Sunday, June 24, 2012

Discover Down 9%; Cards Yield Less

Shares of Discover Financial Services (DFS) have pared some losses this morning, at one point falling as much as 12%, now down only $1.51, or 9%, at $14.91, after the company reported fiscal Q4 earnings per share in line with estimates but gave an outlook for credit card margins that was disappointing.

Excluding special items, the company reported a net profit per share of 12 cents. There was some confusion on Thomson Financial as to whether that was comparable to the 15-cent average estimate of analysts.
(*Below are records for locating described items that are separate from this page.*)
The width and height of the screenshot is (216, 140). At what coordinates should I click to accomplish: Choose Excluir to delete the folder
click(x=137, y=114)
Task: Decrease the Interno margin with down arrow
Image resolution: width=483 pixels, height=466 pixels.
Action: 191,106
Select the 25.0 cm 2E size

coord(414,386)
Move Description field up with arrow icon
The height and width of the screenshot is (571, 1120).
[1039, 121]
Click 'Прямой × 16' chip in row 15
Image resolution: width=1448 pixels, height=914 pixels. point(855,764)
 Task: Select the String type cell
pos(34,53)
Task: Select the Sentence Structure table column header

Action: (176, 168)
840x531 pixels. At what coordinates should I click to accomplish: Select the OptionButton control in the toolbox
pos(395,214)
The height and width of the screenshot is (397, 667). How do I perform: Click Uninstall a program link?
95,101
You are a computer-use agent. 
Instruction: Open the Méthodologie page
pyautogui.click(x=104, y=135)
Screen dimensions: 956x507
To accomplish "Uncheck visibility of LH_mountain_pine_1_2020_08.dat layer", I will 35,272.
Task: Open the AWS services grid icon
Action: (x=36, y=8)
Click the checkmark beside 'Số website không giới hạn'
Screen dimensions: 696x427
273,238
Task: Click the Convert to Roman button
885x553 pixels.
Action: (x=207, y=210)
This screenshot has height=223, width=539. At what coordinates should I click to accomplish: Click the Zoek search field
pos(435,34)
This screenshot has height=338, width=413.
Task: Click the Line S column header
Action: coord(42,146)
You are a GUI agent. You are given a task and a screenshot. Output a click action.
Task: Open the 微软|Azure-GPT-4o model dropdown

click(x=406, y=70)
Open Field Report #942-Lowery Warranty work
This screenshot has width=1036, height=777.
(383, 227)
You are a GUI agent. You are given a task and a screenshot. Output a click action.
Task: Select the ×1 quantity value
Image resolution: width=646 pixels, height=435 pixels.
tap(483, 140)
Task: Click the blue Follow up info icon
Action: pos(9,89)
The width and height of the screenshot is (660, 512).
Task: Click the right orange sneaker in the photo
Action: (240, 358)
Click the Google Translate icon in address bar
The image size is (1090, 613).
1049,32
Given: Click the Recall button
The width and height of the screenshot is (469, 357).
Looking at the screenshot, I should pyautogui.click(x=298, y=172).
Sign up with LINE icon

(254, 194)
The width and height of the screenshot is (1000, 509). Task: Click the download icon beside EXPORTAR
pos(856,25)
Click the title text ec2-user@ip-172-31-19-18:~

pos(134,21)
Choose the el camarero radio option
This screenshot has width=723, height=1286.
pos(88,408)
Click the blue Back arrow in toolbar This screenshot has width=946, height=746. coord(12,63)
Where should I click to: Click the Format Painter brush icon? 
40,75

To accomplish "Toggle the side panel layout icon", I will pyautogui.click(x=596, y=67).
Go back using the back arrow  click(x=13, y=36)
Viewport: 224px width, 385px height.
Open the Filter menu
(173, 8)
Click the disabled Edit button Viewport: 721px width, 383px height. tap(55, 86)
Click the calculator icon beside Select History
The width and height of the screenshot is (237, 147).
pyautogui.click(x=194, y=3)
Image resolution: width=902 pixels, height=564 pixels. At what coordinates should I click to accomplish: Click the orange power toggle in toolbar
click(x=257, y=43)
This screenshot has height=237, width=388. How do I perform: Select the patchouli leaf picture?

Richard Shane, who follows the stock for Jefferies & Co., says the 12 cents was a slight beat on his 11-cent estimate, but the numbers this quarter were messy and so it’s conceivable it was actually below some estimates.

The main trouble for the stock is that the “yield” on the credit card business fell a quarter of a percentage point, to 9.37% largely because higher-yielding card accounts declined as the company started to implement provisions of the credit card reform act passed by congress back in May, dubbed “CARD” legislation.

Management said on a conference call with analysts this morning that yields will continue to come down as a result of CARD, with CFO Roy Guthrie remarking, “Looking ahead at yield in the US card segment, we expect to see continuing downward pressure on yield as the Card Act is fully implemented and its effects are accumulated throughout the year.”

Other negatives from the quarter included a rise from the prior quarter in the “managed net charge-offs” and a rise in accounts delinquent more than 30 days — which is perhaps no surprise given household debt fell by a record amount in the third quarter. Lower debts, higher charge-offs.